== PROBLEM REQUIREMENTS ==
All of the data below is to be returned unaltered.
(Beginning of DATA LISTING)
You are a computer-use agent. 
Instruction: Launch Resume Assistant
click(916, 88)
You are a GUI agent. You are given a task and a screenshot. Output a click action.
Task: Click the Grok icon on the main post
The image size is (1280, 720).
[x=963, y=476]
(End of DATA LISTING)
== COMPLETED EXERCISE ==
You are a computer-use agent. 
Instruction: Launch Resume Assistant
click(916, 88)
You are a GUI agent. You are given a task and a screenshot. Output a click action.
Task: Click the Grok icon on the main post
The image size is (1280, 720).
[x=963, y=476]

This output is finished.